Museum of Flight Oral History Collection
The Museum of Flight Oral History Collection chronicles the personal stories of individuals in the fields of aviation and aerospace, from pilots and engineers to executives. This collection, which dates from 2013 to present, consists of digital video recordings and transcripts, which illustrate these individuals’ experiences, relationship with aviation, and advice for those interested in the field. By the end of 2019, approximately 76 interviews will have had been conducted. The interviews range in length from approximately 20 minutes to 4 hours and 45 minutes. Most interviews are completed in one session, but some participants were interviewed over multiple occasions.

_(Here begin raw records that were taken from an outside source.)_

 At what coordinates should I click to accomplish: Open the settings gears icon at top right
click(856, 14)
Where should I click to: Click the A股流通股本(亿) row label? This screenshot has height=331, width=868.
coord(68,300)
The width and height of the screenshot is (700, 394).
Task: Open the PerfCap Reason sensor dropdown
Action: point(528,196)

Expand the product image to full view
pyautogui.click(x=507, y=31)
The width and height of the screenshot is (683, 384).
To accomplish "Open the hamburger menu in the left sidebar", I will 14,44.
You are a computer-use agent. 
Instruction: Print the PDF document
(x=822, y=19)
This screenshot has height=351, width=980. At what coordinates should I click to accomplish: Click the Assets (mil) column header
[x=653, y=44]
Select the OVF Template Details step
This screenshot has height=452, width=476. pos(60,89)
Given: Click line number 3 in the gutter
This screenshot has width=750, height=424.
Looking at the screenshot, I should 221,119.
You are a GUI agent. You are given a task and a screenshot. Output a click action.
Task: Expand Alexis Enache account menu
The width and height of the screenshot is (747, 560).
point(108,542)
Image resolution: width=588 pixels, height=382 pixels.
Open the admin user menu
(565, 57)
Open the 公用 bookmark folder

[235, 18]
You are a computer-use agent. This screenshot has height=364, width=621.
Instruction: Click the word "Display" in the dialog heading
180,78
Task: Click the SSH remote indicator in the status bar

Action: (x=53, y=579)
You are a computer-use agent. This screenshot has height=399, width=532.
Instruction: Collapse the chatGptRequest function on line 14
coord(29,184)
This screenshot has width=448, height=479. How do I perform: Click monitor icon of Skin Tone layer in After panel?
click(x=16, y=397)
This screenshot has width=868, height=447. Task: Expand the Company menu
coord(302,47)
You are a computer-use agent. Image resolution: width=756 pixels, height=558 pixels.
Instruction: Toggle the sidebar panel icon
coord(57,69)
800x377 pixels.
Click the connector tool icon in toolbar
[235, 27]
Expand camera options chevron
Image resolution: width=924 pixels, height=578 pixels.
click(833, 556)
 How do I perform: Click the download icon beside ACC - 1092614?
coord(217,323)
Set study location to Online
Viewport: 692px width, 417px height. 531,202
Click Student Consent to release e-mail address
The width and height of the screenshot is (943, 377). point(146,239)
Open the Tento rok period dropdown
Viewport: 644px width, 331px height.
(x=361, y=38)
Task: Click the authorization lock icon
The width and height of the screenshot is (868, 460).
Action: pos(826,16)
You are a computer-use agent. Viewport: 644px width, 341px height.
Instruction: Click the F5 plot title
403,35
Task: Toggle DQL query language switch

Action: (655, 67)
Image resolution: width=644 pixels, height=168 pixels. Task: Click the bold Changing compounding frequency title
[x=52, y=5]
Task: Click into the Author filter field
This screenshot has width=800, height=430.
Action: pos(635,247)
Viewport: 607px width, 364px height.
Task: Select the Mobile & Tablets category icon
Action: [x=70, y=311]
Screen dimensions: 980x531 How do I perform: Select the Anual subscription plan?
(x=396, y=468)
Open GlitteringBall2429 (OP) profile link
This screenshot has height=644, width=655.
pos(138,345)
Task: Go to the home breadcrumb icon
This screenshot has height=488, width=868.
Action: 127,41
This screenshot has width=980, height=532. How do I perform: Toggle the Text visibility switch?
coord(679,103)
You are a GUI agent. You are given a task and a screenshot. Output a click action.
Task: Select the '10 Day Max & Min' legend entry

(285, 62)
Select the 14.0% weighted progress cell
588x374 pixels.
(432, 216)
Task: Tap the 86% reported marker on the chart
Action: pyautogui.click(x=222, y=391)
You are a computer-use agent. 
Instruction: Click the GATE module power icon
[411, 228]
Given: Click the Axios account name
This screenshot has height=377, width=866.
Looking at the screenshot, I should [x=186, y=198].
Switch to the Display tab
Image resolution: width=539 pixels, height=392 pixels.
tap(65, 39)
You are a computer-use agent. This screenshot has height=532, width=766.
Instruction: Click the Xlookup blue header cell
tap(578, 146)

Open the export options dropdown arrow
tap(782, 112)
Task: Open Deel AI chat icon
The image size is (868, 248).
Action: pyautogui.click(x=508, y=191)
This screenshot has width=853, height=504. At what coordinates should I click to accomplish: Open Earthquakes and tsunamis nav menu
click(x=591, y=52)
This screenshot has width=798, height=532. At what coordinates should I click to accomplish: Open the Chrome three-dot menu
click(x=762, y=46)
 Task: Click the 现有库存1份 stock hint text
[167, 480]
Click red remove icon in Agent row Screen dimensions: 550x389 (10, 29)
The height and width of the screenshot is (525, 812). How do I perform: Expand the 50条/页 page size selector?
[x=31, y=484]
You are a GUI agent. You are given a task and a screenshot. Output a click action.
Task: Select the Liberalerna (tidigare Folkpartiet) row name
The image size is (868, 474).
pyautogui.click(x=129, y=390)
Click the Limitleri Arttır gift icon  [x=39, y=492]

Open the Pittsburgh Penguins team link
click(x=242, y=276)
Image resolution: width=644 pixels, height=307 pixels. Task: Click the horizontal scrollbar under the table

The personal stories in this collection span much of the modern history of flight, from the Golden Age of Aviation in the 1930s, to the evolution of jet aircraft in the mid-twentieth century, to the ongoing developments of the Space Age. The selected interviewees represent a wide range of career paths and a diverse cross-section of professionals, each of whom made significant contributions to their field. Among the many interviewees are Calvin Kam, a United States Army veteran who served as a helicopter pilot during the Vietnam War; Robert “Bob” Alexander, a mechanical engineer who helped design the Hubble Telescope; and Betty Riley Stockard, a flight attendant during the 1940s who once acted as a secret parcel carrier during World War II.
The production of the videos was funded by Mary Kay and Michael Hallman. Processing and cataloging of the videos was made possible by a 4Culture "Heritage Projects" grant.